● Exercise aim
Retype every one of the records below word for word, with no changes.
##########
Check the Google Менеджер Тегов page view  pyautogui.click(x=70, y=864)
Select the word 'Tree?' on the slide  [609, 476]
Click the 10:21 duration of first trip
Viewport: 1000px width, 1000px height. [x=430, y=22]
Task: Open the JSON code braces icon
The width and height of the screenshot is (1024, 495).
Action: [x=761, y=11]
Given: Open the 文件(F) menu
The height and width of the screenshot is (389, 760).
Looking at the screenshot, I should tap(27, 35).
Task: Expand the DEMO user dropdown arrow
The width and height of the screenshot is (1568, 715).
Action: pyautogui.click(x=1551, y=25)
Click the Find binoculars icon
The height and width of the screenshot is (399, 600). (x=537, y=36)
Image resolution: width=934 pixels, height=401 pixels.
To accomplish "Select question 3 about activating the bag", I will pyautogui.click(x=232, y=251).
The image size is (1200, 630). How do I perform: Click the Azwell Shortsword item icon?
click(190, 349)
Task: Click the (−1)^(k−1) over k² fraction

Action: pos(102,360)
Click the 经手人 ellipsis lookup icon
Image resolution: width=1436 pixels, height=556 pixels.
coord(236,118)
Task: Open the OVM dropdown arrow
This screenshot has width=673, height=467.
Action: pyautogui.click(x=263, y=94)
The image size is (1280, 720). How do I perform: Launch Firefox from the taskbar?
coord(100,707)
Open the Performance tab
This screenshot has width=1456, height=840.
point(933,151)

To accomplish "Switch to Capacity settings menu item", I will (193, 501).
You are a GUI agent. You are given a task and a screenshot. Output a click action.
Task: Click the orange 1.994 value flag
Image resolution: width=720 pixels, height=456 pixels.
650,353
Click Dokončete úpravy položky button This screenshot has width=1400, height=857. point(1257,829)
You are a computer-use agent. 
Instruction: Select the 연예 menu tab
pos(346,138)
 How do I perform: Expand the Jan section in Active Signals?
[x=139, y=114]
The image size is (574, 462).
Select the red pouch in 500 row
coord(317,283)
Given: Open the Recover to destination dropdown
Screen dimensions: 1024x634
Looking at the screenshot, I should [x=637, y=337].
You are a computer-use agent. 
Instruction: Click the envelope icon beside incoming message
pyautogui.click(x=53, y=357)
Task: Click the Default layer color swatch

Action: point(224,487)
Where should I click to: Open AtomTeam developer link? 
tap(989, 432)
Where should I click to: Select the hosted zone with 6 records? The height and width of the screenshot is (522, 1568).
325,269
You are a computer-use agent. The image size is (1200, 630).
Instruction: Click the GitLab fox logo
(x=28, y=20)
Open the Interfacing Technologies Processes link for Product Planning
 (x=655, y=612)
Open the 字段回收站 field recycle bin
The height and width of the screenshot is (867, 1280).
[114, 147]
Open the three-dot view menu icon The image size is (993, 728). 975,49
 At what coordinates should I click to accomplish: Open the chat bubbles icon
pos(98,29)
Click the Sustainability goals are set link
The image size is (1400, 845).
##########
● Reply
Check the Google Менеджер Тегов page view  pyautogui.click(x=70, y=864)
Select the word 'Tree?' on the slide  [609, 476]
Click the 10:21 duration of first trip
Viewport: 1000px width, 1000px height. [x=430, y=22]
Task: Open the JSON code braces icon
The width and height of the screenshot is (1024, 495).
Action: [x=761, y=11]
Given: Open the 文件(F) menu
The height and width of the screenshot is (389, 760).
Looking at the screenshot, I should tap(27, 35).
Task: Expand the DEMO user dropdown arrow
The width and height of the screenshot is (1568, 715).
Action: pyautogui.click(x=1551, y=25)
Click the Find binoculars icon
The height and width of the screenshot is (399, 600). (x=537, y=36)
Image resolution: width=934 pixels, height=401 pixels.
To accomplish "Select question 3 about activating the bag", I will pyautogui.click(x=232, y=251).
The image size is (1200, 630). How do I perform: Click the Azwell Shortsword item icon?
click(190, 349)
Task: Click the (−1)^(k−1) over k² fraction

Action: pos(102,360)
Click the 经手人 ellipsis lookup icon
Image resolution: width=1436 pixels, height=556 pixels.
coord(236,118)
Task: Open the OVM dropdown arrow
This screenshot has width=673, height=467.
Action: pyautogui.click(x=263, y=94)
The image size is (1280, 720). How do I perform: Launch Firefox from the taskbar?
coord(100,707)
Open the Performance tab
This screenshot has width=1456, height=840.
point(933,151)

To accomplish "Switch to Capacity settings menu item", I will (193, 501).
You are a GUI agent. You are given a task and a screenshot. Output a click action.
Task: Click the orange 1.994 value flag
Image resolution: width=720 pixels, height=456 pixels.
650,353
Click Dokončete úpravy položky button This screenshot has width=1400, height=857. point(1257,829)
You are a computer-use agent. 
Instruction: Select the 연예 menu tab
pos(346,138)
 How do I perform: Expand the Jan section in Active Signals?
[x=139, y=114]
The image size is (574, 462).
Select the red pouch in 500 row
coord(317,283)
Given: Open the Recover to destination dropdown
Screen dimensions: 1024x634
Looking at the screenshot, I should [x=637, y=337].
You are a computer-use agent. 
Instruction: Click the envelope icon beside incoming message
pyautogui.click(x=53, y=357)
Task: Click the Default layer color swatch

Action: point(224,487)
Where should I click to: Open AtomTeam developer link? 
tap(989, 432)
Where should I click to: Select the hosted zone with 6 records? The height and width of the screenshot is (522, 1568).
325,269
You are a computer-use agent. The image size is (1200, 630).
Instruction: Click the GitLab fox logo
(x=28, y=20)
Open the Interfacing Technologies Processes link for Product Planning
 (x=655, y=612)
Open the 字段回收站 field recycle bin
The height and width of the screenshot is (867, 1280).
[114, 147]
Open the three-dot view menu icon The image size is (993, 728). 975,49
 At what coordinates should I click to accomplish: Open the chat bubbles icon
pos(98,29)
Click the Sustainability goals are set link
The image size is (1400, 845).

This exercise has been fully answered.